If tail -f <filename> is used on busybox 1.16.0 in a telnet session, then you want to stop it using ctrl+c it does not work. (Ctrl+c does work if using UART console, and ctrl+c does work when using less in telnet to prove that my telnet client is configured correctly). Workaround: Press ctrl+z then use ps to find the PID and then kill -9
Was able to add a work around to networking/telnetd.c in function make_new_session() Addition of signal(SIGINT, SIG_DFL); near line 330 seems to work.
(In reply to comment #0) > If tail -f <filename> is used on busybox 1.16.0 in a telnet session, then you > want to stop it using ctrl+c it does not work. Does Ctrl-C work for other applets started in the telnet session, such as bare "cat" from shell prompt? > (Ctrl+c does work if using > UART console, and ctrl+c does work when using less in telnet to prove that my > telnet client is configured correctly). busybox's less installs SIGINT handler. Therefore, it might be unaffected by bad SIG_IGN. (In reply to comment #1) > Was able to add a work around to networking/telnetd.c in function > make_new_session() > > Addition of > signal(SIGINT, SIG_DFL); > > near line 330 seems to work. If this helps, it means that SIGINT is set to SIG_IGN. Can you verify this by using this line instead? bb_error_msg("Prev INT handler:%p", signal(SIGINT, SIG_DFL)); If it will print "1", then the setting was SIG_IGN indeed. If this is the case, we need to figure out where it was set. telnetd does not change SIGINT handling. (Please check it with strace to be sure).
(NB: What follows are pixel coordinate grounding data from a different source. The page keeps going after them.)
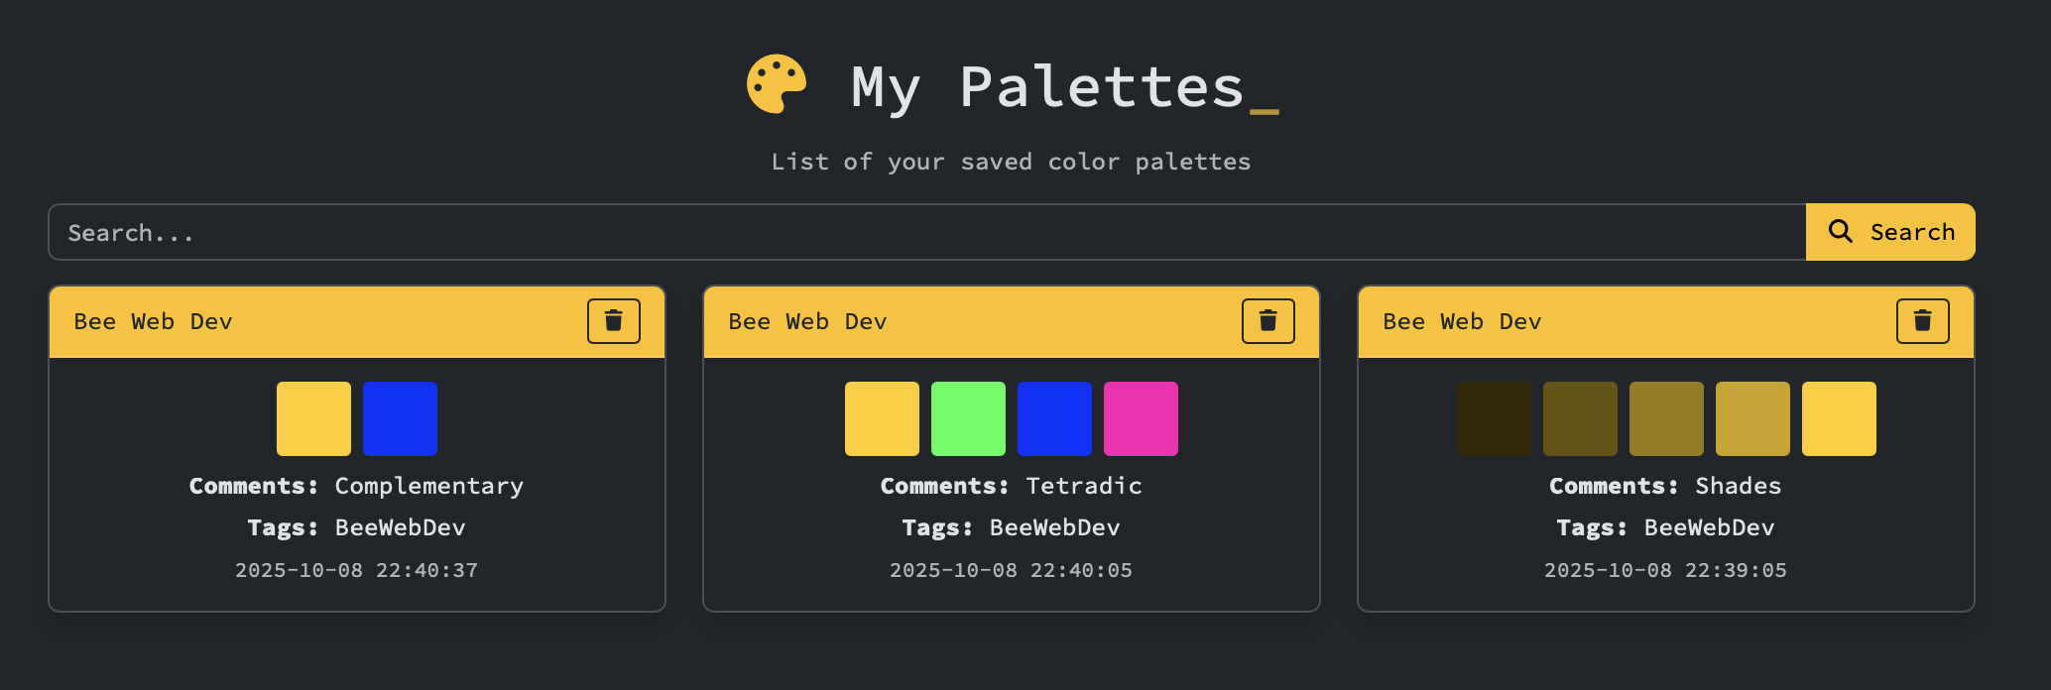The height and width of the screenshot is (690, 2051).
Task: Click the Bee Web Dev header of the Tetradic palette
Action: pyautogui.click(x=806, y=320)
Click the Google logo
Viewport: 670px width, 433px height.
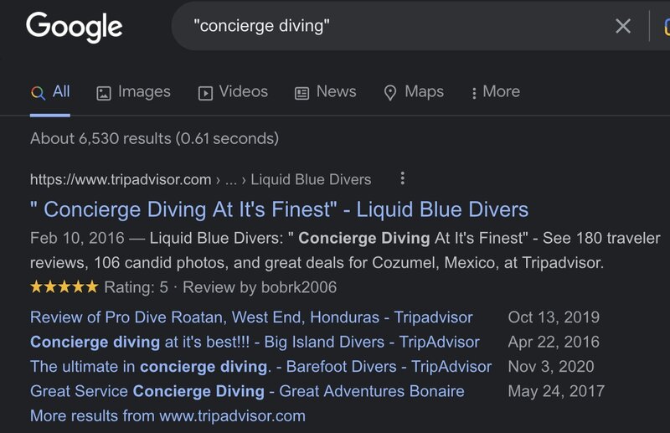74,27
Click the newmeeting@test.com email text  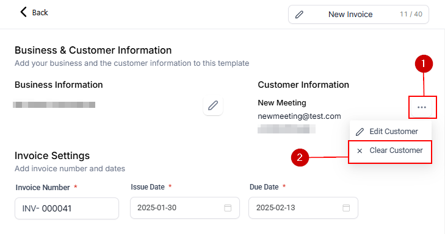[x=299, y=116]
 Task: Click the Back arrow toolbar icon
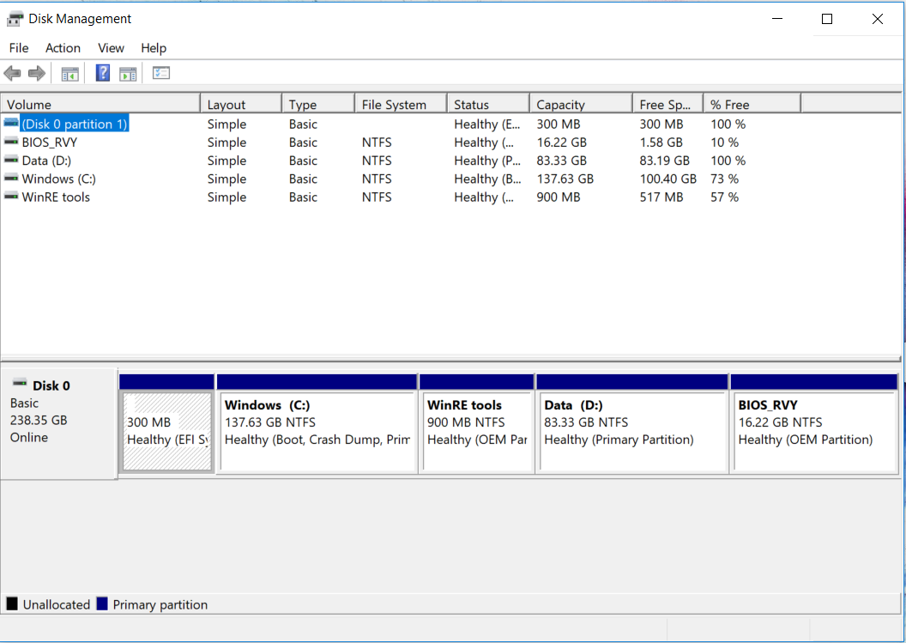[12, 74]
It must be its parent process then. Where do you launch telnetd from?
> Where do you launch telnetd from? telnetd is launched from /etc/rc3.d/S009telnetd -> /etc/init.d/telnetd during initialization.
I need answers to all of my questions, not just the last one.
> Addition of > > signal(SIGINT, SIG_DFL); > > > > near line 330 seems to work. > > If this helps, it means that SIGINT is set to SIG_IGN. Can you verify this by > using this line instead? > > bb_error_msg("Prev INT handler:%p", signal(SIGINT, SIG_DFL)); > > If it will print "1", then the setting was SIG_IGN indeed. > If this is the case, we need to figure out where it was set. This would be the most crucial test. If the printed value would be 1, then the parent process which starts telnetd is to blame: it sets SIGINT to SIG_IGN. Please find out which process is the parent, and where/why it sets SIGINT to be ignored. In this case "signal(SIGINT, SIG_DFL)" is just a work-around: it's the parent process' responsibility to not mangle execution environment of the child. (For one, there are many more ways how parent can do bad things: it can mask signals, it can leave stray open file descriptors, etc.)
Thank you for the analysis, will take a look at the parent process to see where if sets SIGINT to SIG_IGN
Closing, since the problem appears to be external to tail. Reopen if you have new information.